- _The input_

== Segment start ==

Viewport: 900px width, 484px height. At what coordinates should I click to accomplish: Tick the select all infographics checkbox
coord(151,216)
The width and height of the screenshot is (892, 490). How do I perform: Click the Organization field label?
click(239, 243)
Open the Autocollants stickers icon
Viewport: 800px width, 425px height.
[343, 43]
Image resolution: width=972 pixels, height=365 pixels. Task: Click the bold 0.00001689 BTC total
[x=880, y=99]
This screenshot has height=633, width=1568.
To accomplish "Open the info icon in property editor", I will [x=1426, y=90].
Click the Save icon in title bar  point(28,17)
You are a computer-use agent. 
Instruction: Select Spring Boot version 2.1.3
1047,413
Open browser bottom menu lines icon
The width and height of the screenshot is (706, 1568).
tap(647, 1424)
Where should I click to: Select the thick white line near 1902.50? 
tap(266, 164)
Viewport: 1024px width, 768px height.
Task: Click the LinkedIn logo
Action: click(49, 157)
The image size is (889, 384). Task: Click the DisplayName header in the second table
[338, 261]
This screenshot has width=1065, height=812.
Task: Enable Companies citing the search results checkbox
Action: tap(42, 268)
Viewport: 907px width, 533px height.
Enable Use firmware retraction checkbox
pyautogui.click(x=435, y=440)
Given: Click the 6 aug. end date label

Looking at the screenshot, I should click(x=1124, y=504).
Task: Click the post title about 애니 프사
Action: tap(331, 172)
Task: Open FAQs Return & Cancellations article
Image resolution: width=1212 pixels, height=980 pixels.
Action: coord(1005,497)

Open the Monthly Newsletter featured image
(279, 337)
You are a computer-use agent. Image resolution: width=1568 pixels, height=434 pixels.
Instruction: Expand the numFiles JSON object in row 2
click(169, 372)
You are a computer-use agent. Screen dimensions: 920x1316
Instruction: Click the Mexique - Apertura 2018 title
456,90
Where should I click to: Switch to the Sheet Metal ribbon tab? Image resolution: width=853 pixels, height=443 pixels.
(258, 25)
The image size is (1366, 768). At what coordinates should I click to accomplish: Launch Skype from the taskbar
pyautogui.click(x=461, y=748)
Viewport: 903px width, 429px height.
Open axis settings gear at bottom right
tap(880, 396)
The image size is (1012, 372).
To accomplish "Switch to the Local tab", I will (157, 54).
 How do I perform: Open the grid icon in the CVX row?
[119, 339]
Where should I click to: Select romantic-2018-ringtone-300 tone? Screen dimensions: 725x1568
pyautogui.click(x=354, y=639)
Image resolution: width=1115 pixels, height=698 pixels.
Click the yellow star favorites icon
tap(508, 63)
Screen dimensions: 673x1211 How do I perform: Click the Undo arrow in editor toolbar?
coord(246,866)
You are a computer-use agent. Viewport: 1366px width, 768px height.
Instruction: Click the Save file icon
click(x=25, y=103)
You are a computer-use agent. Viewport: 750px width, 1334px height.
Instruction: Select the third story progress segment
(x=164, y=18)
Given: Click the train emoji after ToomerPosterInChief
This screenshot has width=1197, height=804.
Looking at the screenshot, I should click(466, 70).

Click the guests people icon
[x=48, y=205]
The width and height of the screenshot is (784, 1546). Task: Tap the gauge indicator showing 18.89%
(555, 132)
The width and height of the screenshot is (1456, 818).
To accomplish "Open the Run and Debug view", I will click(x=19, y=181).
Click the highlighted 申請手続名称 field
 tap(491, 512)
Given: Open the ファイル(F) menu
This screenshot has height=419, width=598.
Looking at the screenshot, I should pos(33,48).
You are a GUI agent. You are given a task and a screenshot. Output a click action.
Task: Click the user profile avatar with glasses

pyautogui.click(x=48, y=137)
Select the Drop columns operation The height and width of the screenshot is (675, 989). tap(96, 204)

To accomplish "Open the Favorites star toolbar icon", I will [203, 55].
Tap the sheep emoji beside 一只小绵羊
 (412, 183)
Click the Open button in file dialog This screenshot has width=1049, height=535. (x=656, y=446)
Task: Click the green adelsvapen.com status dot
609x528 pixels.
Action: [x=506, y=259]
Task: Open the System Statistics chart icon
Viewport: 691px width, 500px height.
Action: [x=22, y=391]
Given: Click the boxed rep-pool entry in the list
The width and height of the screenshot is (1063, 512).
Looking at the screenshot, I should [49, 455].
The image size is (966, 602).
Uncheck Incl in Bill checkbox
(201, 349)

== Segment end ==

- _Directions for this task_
Print the data in full, with each line exactly as given.

- _Written answer_
Viewport: 900px width, 484px height. At what coordinates should I click to accomplish: Tick the select all infographics checkbox
coord(151,216)
The width and height of the screenshot is (892, 490). How do I perform: Click the Organization field label?
click(239, 243)
Open the Autocollants stickers icon
Viewport: 800px width, 425px height.
[343, 43]
Image resolution: width=972 pixels, height=365 pixels. Task: Click the bold 0.00001689 BTC total
[x=880, y=99]
This screenshot has height=633, width=1568.
To accomplish "Open the info icon in property editor", I will [x=1426, y=90].
Click the Save icon in title bar  point(28,17)
You are a computer-use agent. 
Instruction: Select Spring Boot version 2.1.3
1047,413
Open browser bottom menu lines icon
The width and height of the screenshot is (706, 1568).
tap(647, 1424)
Where should I click to: Select the thick white line near 1902.50? 
tap(266, 164)
Viewport: 1024px width, 768px height.
Task: Click the LinkedIn logo
Action: click(49, 157)
The image size is (889, 384). Task: Click the DisplayName header in the second table
[338, 261]
This screenshot has width=1065, height=812.
Task: Enable Companies citing the search results checkbox
Action: tap(42, 268)
Viewport: 907px width, 533px height.
Enable Use firmware retraction checkbox
pyautogui.click(x=435, y=440)
Given: Click the 6 aug. end date label

Looking at the screenshot, I should click(x=1124, y=504).
Task: Click the post title about 애니 프사
Action: tap(331, 172)
Task: Open FAQs Return & Cancellations article
Image resolution: width=1212 pixels, height=980 pixels.
Action: coord(1005,497)

Open the Monthly Newsletter featured image
(279, 337)
You are a computer-use agent. Image resolution: width=1568 pixels, height=434 pixels.
Instruction: Expand the numFiles JSON object in row 2
click(169, 372)
You are a computer-use agent. Screen dimensions: 920x1316
Instruction: Click the Mexique - Apertura 2018 title
456,90
Where should I click to: Switch to the Sheet Metal ribbon tab? Image resolution: width=853 pixels, height=443 pixels.
(258, 25)
The image size is (1366, 768). At what coordinates should I click to accomplish: Launch Skype from the taskbar
pyautogui.click(x=461, y=748)
Viewport: 903px width, 429px height.
Open axis settings gear at bottom right
tap(880, 396)
The image size is (1012, 372).
To accomplish "Switch to the Local tab", I will (157, 54).
 How do I perform: Open the grid icon in the CVX row?
[119, 339]
Where should I click to: Select romantic-2018-ringtone-300 tone? Screen dimensions: 725x1568
pyautogui.click(x=354, y=639)
Image resolution: width=1115 pixels, height=698 pixels.
Click the yellow star favorites icon
tap(508, 63)
Screen dimensions: 673x1211 How do I perform: Click the Undo arrow in editor toolbar?
coord(246,866)
You are a computer-use agent. Viewport: 1366px width, 768px height.
Instruction: Click the Save file icon
click(x=25, y=103)
You are a computer-use agent. Viewport: 750px width, 1334px height.
Instruction: Select the third story progress segment
(x=164, y=18)
Given: Click the train emoji after ToomerPosterInChief
This screenshot has width=1197, height=804.
Looking at the screenshot, I should click(466, 70).

Click the guests people icon
[x=48, y=205]
The width and height of the screenshot is (784, 1546). Task: Tap the gauge indicator showing 18.89%
(555, 132)
The width and height of the screenshot is (1456, 818).
To accomplish "Open the Run and Debug view", I will click(x=19, y=181).
Click the highlighted 申請手続名称 field
 tap(491, 512)
Given: Open the ファイル(F) menu
This screenshot has height=419, width=598.
Looking at the screenshot, I should pos(33,48).
You are a GUI agent. You are given a task and a screenshot. Output a click action.
Task: Click the user profile avatar with glasses

pyautogui.click(x=48, y=137)
Select the Drop columns operation The height and width of the screenshot is (675, 989). tap(96, 204)

To accomplish "Open the Favorites star toolbar icon", I will [203, 55].
Tap the sheep emoji beside 一只小绵羊
 (412, 183)
Click the Open button in file dialog This screenshot has width=1049, height=535. (x=656, y=446)
Task: Click the green adelsvapen.com status dot
609x528 pixels.
Action: [x=506, y=259]
Task: Open the System Statistics chart icon
Viewport: 691px width, 500px height.
Action: [x=22, y=391]
Given: Click the boxed rep-pool entry in the list
The width and height of the screenshot is (1063, 512).
Looking at the screenshot, I should [49, 455].
The image size is (966, 602).
Uncheck Incl in Bill checkbox
(201, 349)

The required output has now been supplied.